Show statistic Information
The rest of the code loops through the $elements array and its child arrays to show its statistical results. This is the simplest nested loop, although the output is the correct result, but the code is not simple
Clean doesn't have any special skills, it's just a cycle that you can use to get the job done every day.
The scripting example is designed to be invoked through the command line in PHP's CGI mode. Therefore, the format of the statistical results output is text format. If you're going to use the script on the Internet,
, you need to modify the output function to produce HTML format.
Summarize
EXAPT is the XML parser for PHP. As an event-based parser, it does not produce a structure description of the document. But by providing low-level access, this makes it possible to better utilize the funding
Source and faster access.
As a parser that does not check the validity, expat ignores the DTD that is connected to the XML document, but if the document is not fully formatted, it will stop with the error message.
Provides event-handling functions to process documents
Build your own event structures such as stacks and trees to get the benefits of XML structure information tags.
New XML programs appear every day, and PHP's support for XML is growing (for example, adding support for DOM-based XML parser libxml).
With PHP and expat, you can prepare for an emerging set of effective, open, and platform-independent standards.
Current 1/2 page 12 Next read the full text

Contact Us

The content source of this page is from Internet, which doesn't represent Alibaba Cloud's opinion; products and services mentioned on that page don't have any relationship with Alibaba Cloud.
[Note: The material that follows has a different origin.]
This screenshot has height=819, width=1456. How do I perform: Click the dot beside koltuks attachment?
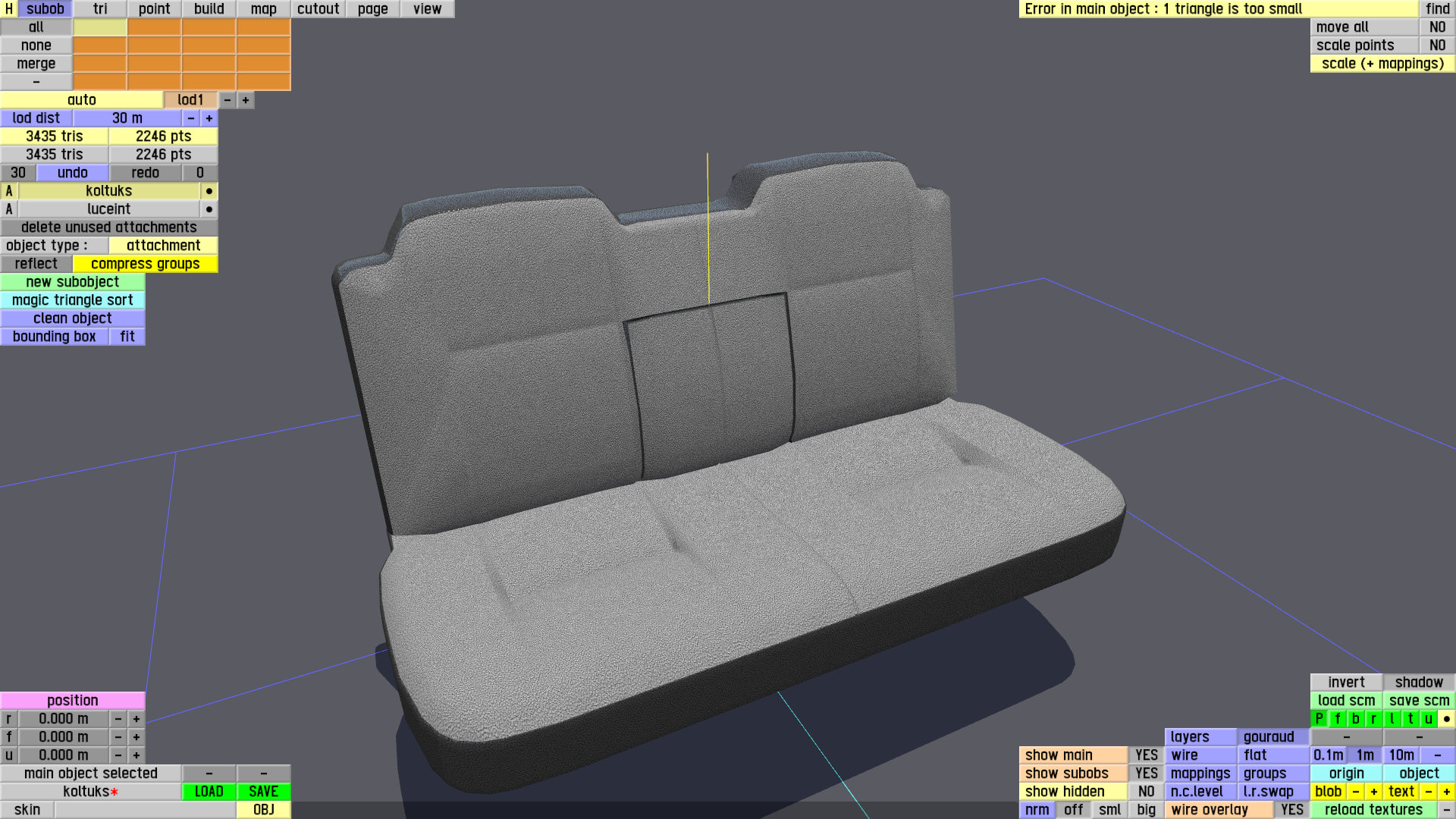(209, 191)
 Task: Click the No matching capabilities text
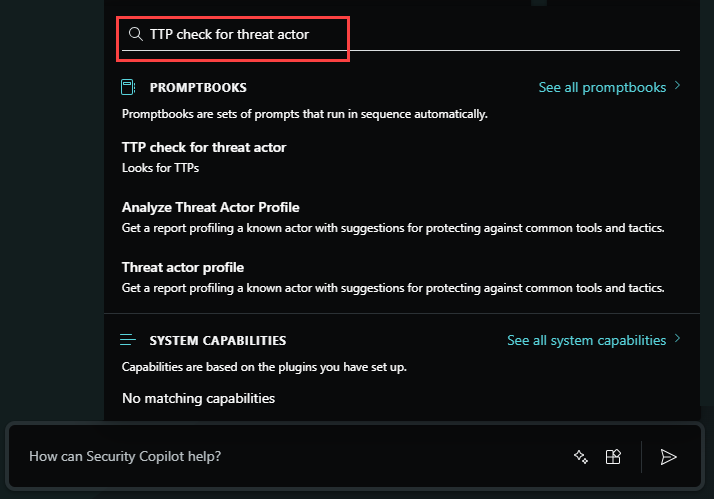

If the content of the page makes you feel confusing, please write us an email, we will handle the problem within 5 days after receiving your email.

If you find any instances of plagiarism from the community, please send an email to: info-contact@alibabacloud.com and provide relevant evidence. A staff member will contact you within 5 working days.

A Free Trial That Lets You Build Big!

Start building with 50+ products and up to 12 months usage for Elastic Compute Service

  • Sales Support

    1 on 1 presale consultation

  • After-Sales Support

    24/7 Technical Support 6 Free Tickets per Quarter Faster Response

  • Alibaba Cloud offers highly flexible support services tailored to meet your exact needs.